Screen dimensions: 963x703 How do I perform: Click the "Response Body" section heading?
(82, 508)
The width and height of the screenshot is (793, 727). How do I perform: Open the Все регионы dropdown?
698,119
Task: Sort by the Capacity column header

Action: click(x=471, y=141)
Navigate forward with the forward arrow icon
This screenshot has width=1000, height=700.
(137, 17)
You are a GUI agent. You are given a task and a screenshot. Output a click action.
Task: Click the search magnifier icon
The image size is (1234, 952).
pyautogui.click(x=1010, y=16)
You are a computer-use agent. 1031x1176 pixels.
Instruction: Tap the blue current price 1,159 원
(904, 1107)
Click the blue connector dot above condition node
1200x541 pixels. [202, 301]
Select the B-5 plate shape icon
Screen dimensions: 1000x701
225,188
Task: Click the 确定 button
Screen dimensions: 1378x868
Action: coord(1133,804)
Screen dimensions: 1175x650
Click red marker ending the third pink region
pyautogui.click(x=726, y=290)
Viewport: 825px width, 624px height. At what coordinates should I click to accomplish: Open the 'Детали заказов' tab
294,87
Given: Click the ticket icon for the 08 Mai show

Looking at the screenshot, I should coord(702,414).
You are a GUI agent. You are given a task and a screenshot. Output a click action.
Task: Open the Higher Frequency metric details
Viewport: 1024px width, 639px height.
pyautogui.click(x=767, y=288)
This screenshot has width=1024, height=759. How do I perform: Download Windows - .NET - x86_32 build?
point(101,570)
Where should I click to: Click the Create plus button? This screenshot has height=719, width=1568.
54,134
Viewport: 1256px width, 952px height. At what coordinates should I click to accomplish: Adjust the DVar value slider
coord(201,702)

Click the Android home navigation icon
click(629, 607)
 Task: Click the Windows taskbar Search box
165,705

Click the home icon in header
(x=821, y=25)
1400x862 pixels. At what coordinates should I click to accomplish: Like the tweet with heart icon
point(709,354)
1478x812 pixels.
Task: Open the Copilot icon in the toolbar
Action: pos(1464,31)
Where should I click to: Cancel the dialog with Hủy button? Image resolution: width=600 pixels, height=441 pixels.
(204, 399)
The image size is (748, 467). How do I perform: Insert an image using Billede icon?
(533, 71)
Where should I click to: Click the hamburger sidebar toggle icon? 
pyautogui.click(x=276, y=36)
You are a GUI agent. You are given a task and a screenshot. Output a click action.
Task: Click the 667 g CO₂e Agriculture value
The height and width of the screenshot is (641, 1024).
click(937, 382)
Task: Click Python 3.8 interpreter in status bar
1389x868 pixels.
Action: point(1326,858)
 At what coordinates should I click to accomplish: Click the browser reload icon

+++

> _Given problem_:
Reproduce all of the records above line for line, changing nothing.

> _Finished task_:
Screen dimensions: 963x703 How do I perform: Click the "Response Body" section heading?
(82, 508)
The width and height of the screenshot is (793, 727). How do I perform: Open the Все регионы dropdown?
698,119
Task: Sort by the Capacity column header

Action: click(x=471, y=141)
Navigate forward with the forward arrow icon
This screenshot has width=1000, height=700.
(137, 17)
You are a GUI agent. You are given a task and a screenshot. Output a click action.
Task: Click the search magnifier icon
The image size is (1234, 952).
pyautogui.click(x=1010, y=16)
You are a computer-use agent. 1031x1176 pixels.
Instruction: Tap the blue current price 1,159 원
(904, 1107)
Click the blue connector dot above condition node
1200x541 pixels. [202, 301]
Select the B-5 plate shape icon
Screen dimensions: 1000x701
225,188
Task: Click the 确定 button
Screen dimensions: 1378x868
Action: coord(1133,804)
Screen dimensions: 1175x650
Click red marker ending the third pink region
pyautogui.click(x=726, y=290)
Viewport: 825px width, 624px height. At what coordinates should I click to accomplish: Open the 'Детали заказов' tab
294,87
Given: Click the ticket icon for the 08 Mai show

Looking at the screenshot, I should coord(702,414).
You are a GUI agent. You are given a task and a screenshot. Output a click action.
Task: Open the Higher Frequency metric details
Viewport: 1024px width, 639px height.
pyautogui.click(x=767, y=288)
This screenshot has width=1024, height=759. How do I perform: Download Windows - .NET - x86_32 build?
point(101,570)
Where should I click to: Click the Create plus button? This screenshot has height=719, width=1568.
54,134
Viewport: 1256px width, 952px height. At what coordinates should I click to accomplish: Adjust the DVar value slider
coord(201,702)

Click the Android home navigation icon
click(629, 607)
 Task: Click the Windows taskbar Search box
165,705

Click the home icon in header
(x=821, y=25)
1400x862 pixels. At what coordinates should I click to accomplish: Like the tweet with heart icon
point(709,354)
1478x812 pixels.
Task: Open the Copilot icon in the toolbar
Action: pos(1464,31)
Where should I click to: Cancel the dialog with Hủy button? Image resolution: width=600 pixels, height=441 pixels.
(204, 399)
The image size is (748, 467). How do I perform: Insert an image using Billede icon?
(533, 71)
Where should I click to: Click the hamburger sidebar toggle icon? 
pyautogui.click(x=276, y=36)
You are a GUI agent. You are given a task and a screenshot. Output a click action.
Task: Click the 667 g CO₂e Agriculture value
The height and width of the screenshot is (641, 1024).
click(937, 382)
Task: Click Python 3.8 interpreter in status bar
1389x868 pixels.
Action: point(1326,858)
 At what coordinates should I click to accomplish: Click the browser reload icon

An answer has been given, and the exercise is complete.